Adding WeatherMesh to the blend reduces 2m temperature RMSE by ~6% on average, with peak gains of ~14% at Day 2. The lift is consistent across variables: dewpoint improves 4%, mean sea level pressure and wind speed each improve by 2-3%. Every gain here reflects what just ~300 balloons contribute today. The constellation is on track to double every 6 months, indicating that the WeatherMesh advantage shown here is the only the starting point.

The best model changes by location and lead time; MetaMesh captures this
Model skill shifts by region, by lead time, and by variable. For example, ECMWF tends to lead across Europe while WeatherMesh holds an edge in data-sparse regions where balloons fill gaps other observing systems miss. MetaMesh learns these patterns at the station level rather than picking one model globally, which is why it can track the winning input as it shifts across geography and horizon.
Here’s an example with AIFS-Ens below. On Day 1, it outperforms at ~6% of stations with no regional pattern. By Day 10, its footprint grows to ~9% and by Day 15 it climbs to ~11%, taking clear pockets of the US Southeast. Commit to AIFS early and you lose at short range. Ignore it and you miss its long-range edge. MetaMesh captures both by re-weighting as the skill picture shifts.
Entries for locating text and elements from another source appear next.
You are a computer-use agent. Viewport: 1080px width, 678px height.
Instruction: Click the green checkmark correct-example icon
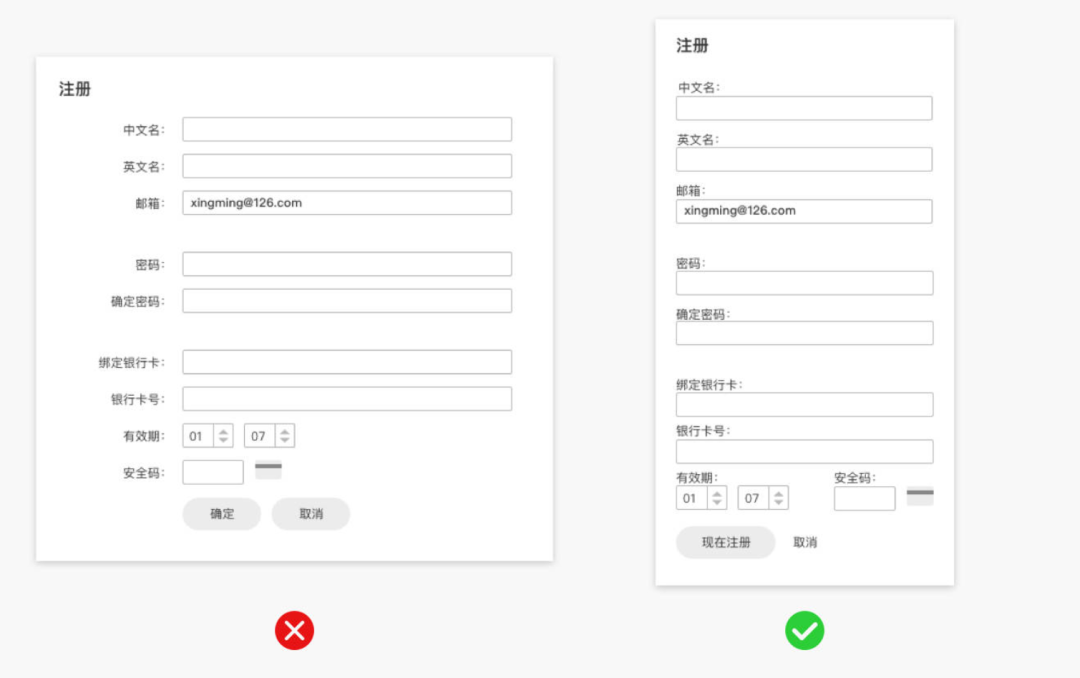(804, 631)
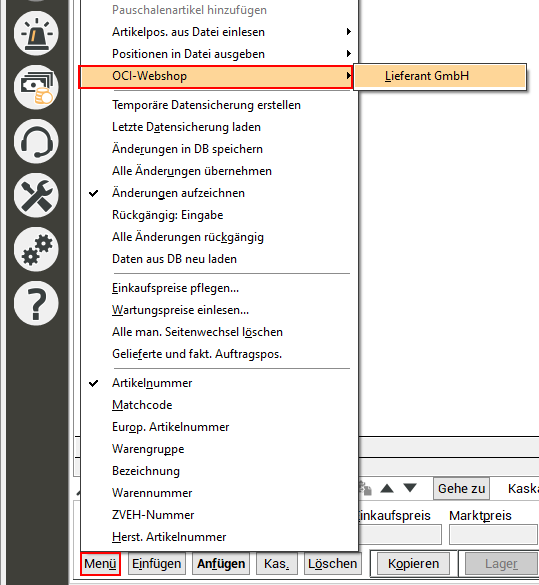Open the money and coins sidebar icon
This screenshot has height=585, width=539.
[36, 88]
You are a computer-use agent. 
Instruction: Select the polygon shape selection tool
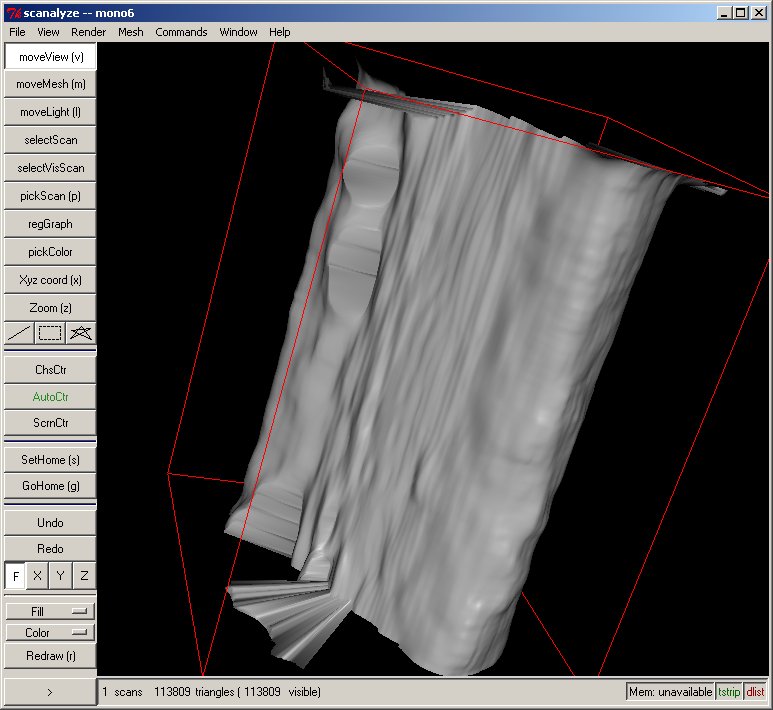(x=81, y=333)
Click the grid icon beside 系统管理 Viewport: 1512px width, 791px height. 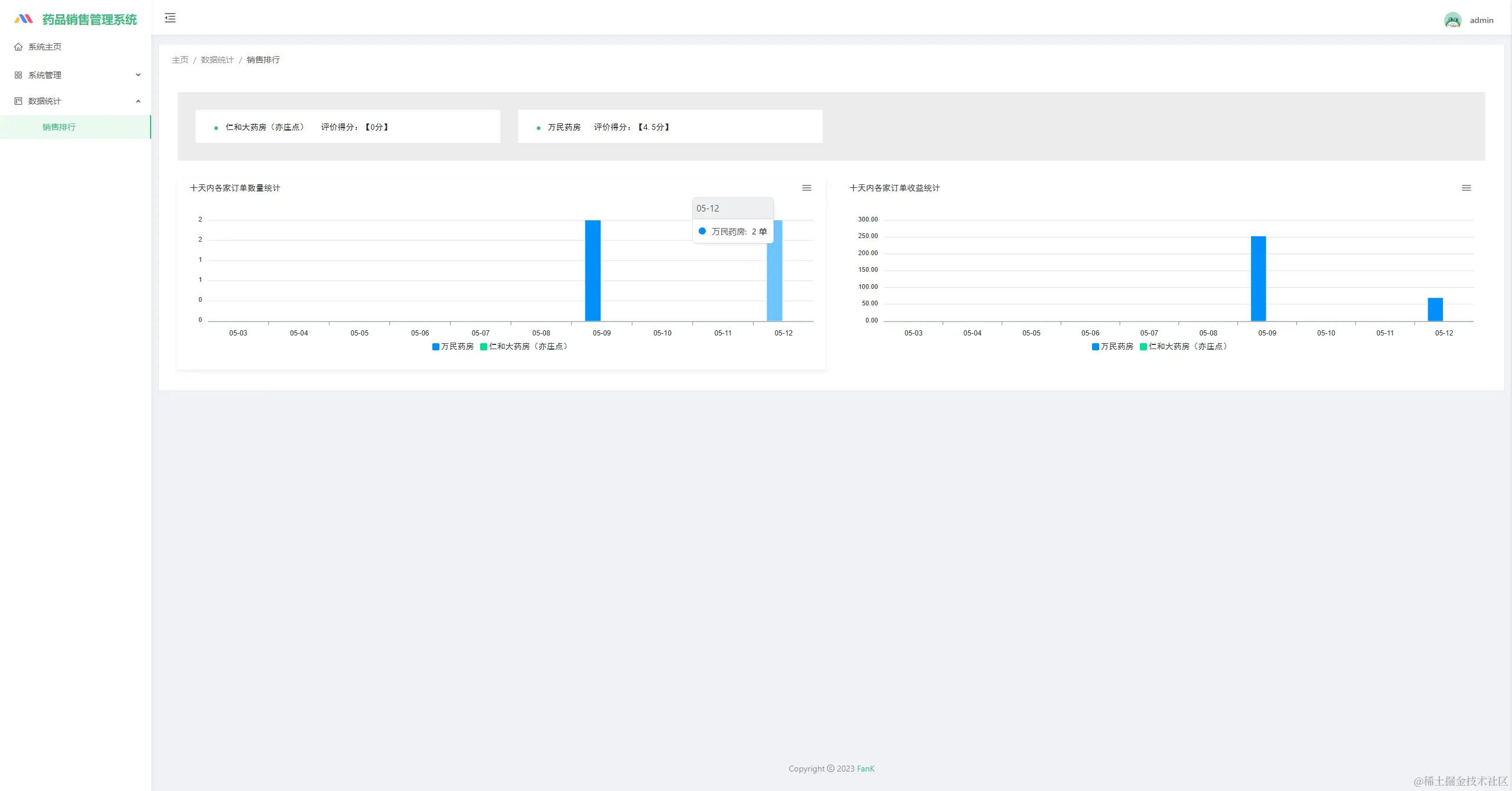[18, 75]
Rolling updates cut error as each input model publishes
Most blending systems refresh on a fixed cycle, which means forecasts sit stale for hours while waiting on the slowest input to arrive. MetaMesh re-blends the moment any input model publishes, so the forecast you pull at any time reflects the freshest available data rather than whatever was ready at the last scheduled cycle.

How to Access MetaMesh
MetaMesh is accessible via REST API with JSON and gridded Zarr response formats.
Because MetaMesh dynamically recalibrates its weights as new input models arrive, historical backtests would not accurately represent live model performance. For this reason, MetaMesh is available as a live forecast product only.
API documentation for MetaMesh is now available at api.windbornesystems.com.